How to upgrade Category Theory skills for Algebraic Geometry? I am doing a second advanced graduate course in Algebraic Geometry, with Hartshorne as a textbook. 
The skillset I am least satisfied with is the application of the Category Theory to Algebraic Geometry. The thing is that Category Theory itself, within the context of the course, seems quite trivial. The example solutions make not much use of it, and its use was marginal in the homework.
However, exam papers of previous years appear to require some relatively advanced and dense juggling of things like fibre products, exactness of functors, and limits -- and at least more advanced than I am prepared for. I seem to lack the required intuition to use these formalisms effectively.

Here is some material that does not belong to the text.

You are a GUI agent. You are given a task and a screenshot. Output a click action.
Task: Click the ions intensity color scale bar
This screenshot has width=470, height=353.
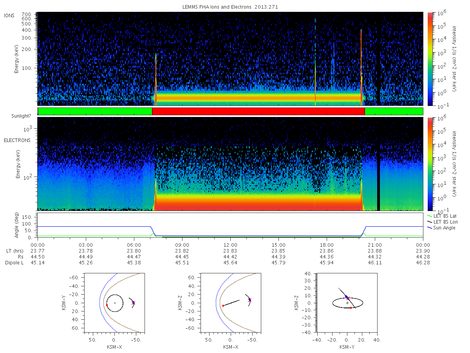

It seems that there is more emphasis on Category Theory in those exam problems than in Hartshorne.
I have tried doing problems in Category Theory as well as going over with pen and paper of more advanced problems relevant to the issue, but I don't appear to make much progress because although I may understand how a solution of a more advanced problem works technically, my intuition is not substantially improved.
I am actually a quite bright person (measured by practically everything else, anyway), and I think that there must be an optimal strategy to address the issue. Also, I think that the problem I am experiencing is encountered by many students studying Algebraic Geometry.
So I would like to ask for advice on a strategy to approach this problem. Perhaps there are specific references and/or problem sets that can be recommended.
 A: I think the introductory part of Ravi Vakil's FOA book might be helpful. It took me sometime to finish all the execrises carefully, at least. He covered more advanced topics later in the book, which I have not reached so far. It is easy to make a list of topics or reference books(Weibel, Osbourne, Hilton, etc), but I guess the point is to see concrete examples and practice. 
A: Nothing can be more fertile and instructive than a careful reading through the classic book Categories for the working mathematician by S. Mac Lane. I think the key concept is that of an adjunction and (closely related) of a representable functor, because it literally appears all over the place in algebraic geometry. One motivating example is that the direct image functor $f_*$ is right adjoint to the pullback functor $f^*$. Using that, you can deduce easily that $f^*$ commutes with colimits without having to delve into the specific construction of $f^*$ since it is a general fact that left adjoints preserve colimits. All these type of general facts are contained in Mac Lane's book. An alternative is the book Sheaves in geometry and logic by Mac Lane and Moerdijk, which focusses on algebraic geometry and logic. It has the advantage of explaining everything in great detail, especially the notion of a sheaf, but this may also distract you from algebraic geometry a little bit too much. For sheaf cohomology one needs quite a bit of homological algebra, for which Weibel's book is one standard reference, but I think that usually texts on algebraic geometry already explain this in full detail (except perhaps for spectral sequences, which I had only understood after reading Grothendieck's treatment in EGA). You might be also interested in functorial algebraic geometry, which offers a quite natural and easy definition of schemes, their morphisms, quasi-coherent modules etc., see here for some sources.